Vorher nehme ich schnell einen tiefen Zug der guten Toboler Luft. Hier ist es noch kälter als in Orenburg: zweiundreißig Grad minus. So viel zur globalen Erderwärmung, von der sie im Ausland faseln. In Russland hat es noch richtig Frost und Schnee, meine Herren, da könnt ihr sicher sein.
Als Gerald Grosz noch etwas war, also „BZÖ-Chef“, somit „Chef“ einer vom Vater der Ulrike Haider gegründeten Partei, die ihre Kandidatur im Rahmen der EU-Wahl im April vor zehn Jahren zurückzog, als Gerald Grosz noch etwas war, also „Chef“ einer untergegangenen Partei, die zehn Jahre nach diesem töchterlichen Verzicht, so das Gerücht, doch noch existieren soll, als Kleinstpartei, irgendwo in Kärnten allein, als Gerald Grosz noch etwas war, also „Chef“ einer außerhalb von Kärnten aufgelösten Partei, gab er im April vor zehn Jahren eine Presseaussendung heraus, mit der er sich auf George Orwell bezog. Zehn Jahre später, im April ’24, ist er, Gerald Grosz, nichts mehr, also kein „Chef“, zehn Jahre später ist er ein Zwetschkenbrocker auf der fellnerischen Birnenplantage …

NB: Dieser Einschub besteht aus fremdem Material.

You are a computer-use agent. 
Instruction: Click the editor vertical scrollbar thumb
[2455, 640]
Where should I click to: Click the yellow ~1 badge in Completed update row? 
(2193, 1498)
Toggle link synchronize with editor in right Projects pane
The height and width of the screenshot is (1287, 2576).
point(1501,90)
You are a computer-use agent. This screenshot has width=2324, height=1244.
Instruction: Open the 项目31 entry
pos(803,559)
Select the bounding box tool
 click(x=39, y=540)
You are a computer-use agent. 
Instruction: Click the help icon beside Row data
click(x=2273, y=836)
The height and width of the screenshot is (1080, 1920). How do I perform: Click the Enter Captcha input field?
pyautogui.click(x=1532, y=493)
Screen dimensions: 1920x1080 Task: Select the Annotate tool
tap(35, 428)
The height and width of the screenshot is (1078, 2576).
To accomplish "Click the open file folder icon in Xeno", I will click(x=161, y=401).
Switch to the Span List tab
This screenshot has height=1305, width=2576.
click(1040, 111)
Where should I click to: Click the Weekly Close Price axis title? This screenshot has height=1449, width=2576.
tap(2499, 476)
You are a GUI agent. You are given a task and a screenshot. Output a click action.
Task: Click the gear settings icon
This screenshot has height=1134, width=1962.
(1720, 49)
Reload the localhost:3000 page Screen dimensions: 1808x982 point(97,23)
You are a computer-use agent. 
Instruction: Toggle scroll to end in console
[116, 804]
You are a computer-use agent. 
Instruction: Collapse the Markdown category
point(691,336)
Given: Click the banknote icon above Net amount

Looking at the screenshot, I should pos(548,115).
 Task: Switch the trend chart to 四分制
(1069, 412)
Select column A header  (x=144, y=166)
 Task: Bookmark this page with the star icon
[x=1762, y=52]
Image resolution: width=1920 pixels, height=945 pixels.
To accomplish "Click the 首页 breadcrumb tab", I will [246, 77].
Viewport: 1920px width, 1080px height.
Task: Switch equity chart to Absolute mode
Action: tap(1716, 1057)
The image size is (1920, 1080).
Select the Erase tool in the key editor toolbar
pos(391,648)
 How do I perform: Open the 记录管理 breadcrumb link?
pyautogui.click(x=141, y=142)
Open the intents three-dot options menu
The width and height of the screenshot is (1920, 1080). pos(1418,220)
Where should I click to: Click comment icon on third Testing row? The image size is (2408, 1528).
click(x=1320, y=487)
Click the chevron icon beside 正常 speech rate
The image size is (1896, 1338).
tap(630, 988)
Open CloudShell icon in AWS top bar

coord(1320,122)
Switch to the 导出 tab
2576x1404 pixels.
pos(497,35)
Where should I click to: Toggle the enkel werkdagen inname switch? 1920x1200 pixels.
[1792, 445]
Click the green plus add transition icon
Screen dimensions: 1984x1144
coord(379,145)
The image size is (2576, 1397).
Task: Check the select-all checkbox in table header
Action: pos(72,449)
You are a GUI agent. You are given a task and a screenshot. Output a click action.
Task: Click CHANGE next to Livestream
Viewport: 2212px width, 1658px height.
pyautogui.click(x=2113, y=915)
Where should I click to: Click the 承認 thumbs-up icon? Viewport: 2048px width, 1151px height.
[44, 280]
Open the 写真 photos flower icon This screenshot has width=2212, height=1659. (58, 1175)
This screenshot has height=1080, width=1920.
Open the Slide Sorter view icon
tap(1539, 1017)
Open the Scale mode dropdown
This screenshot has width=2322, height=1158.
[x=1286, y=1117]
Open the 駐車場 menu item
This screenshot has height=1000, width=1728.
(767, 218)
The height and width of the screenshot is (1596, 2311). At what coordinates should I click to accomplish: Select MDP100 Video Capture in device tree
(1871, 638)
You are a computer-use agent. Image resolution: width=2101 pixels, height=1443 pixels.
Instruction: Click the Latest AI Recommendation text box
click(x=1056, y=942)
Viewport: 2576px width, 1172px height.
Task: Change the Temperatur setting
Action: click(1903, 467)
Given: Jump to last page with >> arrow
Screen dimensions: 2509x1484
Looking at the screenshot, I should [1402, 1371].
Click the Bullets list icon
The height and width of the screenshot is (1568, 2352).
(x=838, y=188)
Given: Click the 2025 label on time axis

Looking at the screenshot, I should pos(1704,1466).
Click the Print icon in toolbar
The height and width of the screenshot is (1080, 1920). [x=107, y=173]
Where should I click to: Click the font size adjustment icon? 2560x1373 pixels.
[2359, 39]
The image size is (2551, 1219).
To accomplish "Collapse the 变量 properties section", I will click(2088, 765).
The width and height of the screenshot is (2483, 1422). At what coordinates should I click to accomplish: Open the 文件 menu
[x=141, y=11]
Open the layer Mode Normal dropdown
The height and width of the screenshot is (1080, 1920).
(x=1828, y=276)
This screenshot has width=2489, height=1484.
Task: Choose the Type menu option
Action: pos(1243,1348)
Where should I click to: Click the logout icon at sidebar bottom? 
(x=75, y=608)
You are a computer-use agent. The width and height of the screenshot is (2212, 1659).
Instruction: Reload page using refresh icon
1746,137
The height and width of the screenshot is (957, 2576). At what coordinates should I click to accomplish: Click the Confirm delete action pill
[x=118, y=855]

Und als ob das an Satire vor zehn Jahren nicht genug gewesen wäre, versucht er sich weiter in Satire als fellnerischer Zwetschkenbrockender, wie wieder einmal heute am 23. April ’24, wenn er sich an die klimafühlige Wetterweisheit seiner Großmutter erinnert, einen Menschen zu einem „Unwesen“ … Und dazu fällt unweigerlich die Satire von Vladimir Sorokin aus dem Jahr 2006 ein: „Der Tag des Opritschnik“, in der zu lesen ist:
Vorher nehme ich schnell einen tiefen Zug der guten Toboler Luft. Hier ist es noch kälter als in Orenburg: zweiundreißig Grad minus. So viel zur globalen Erderwärmung, von der sie im Ausland faseln. In Russland hat es noch richtig Frost und Schnee, meine Herren, da könnt ihr sicher sein.
Als Zwetschkenbrocker hegt Gerald Grosz eine nach seiner Herzenswärme mögliche liebevolle Sicht auf das Geschehen in der Wirklichkeit, und wäre er, Gerald Grosz, noch etwas, also „Chef“, dann hätte wohl er diesen Brief nach Moskau der Kleinstpartei unterschrieben, der am 23. April ’24 auf der Website der allein irgendwo in Kärnten noch eine Internetseite betreibenden Partei zu lesen ist:
Liebes russisches Volk, sehr geehrter Herr Präsident Putin:
Seien Sie sich gewiß, daß es in Europa viele gebildete und kulturliebende Menschen gibt, die den von den USA und von der EU betriebenen Wahnsinn nicht gut heißen und die an einem Ausgleich der russischen und europäischen Interessen interessiert sind.

Mehr wird von der Kleinstpartei, deren „Chef“ einmal Gerald Grosz war, von dem Brief nicht zitiert. Vielleicht ist das aber auch schon der ganze Brief, gemessen an den beschränkten Möglichkeiten einer Kleinstpartei nahezu einer langer Brief …
Die Satire von Vladimir Sorokin aus 2006 über einen Mann, dem die Kleinstpartei irgendwo in Kärnten allein und ihr einstiger „Chef“ zugetan, erzählt vom
Russland im Jahr 2027. Das Land hat sich vom Westen abgeschottet und mit einer „Großen Russischen Mauer“ umgeben. China ist der wichtigste Handelspartner, und die reichen Öl- und Gasreserven sichern die Macht des Alleinherrschers, des „Gossudaren“. Und wie einst Iwan den Schrecklichen umgibt ihn eine Leibgarde, die „Opritschniki“, die diesen Machtanspruch gegen jeden Widerstand durchsetzt. Sorokins Romanvision aus dem Jahr 2006 ist eine schmerzhafte Satire, eine negative Utopie im Sinne von Huxley, Orwell und Burgess. Und das Erschreckende daran ist, dass sie — mit Blick auf das heutige Russland – so überaus realistisch erscheint.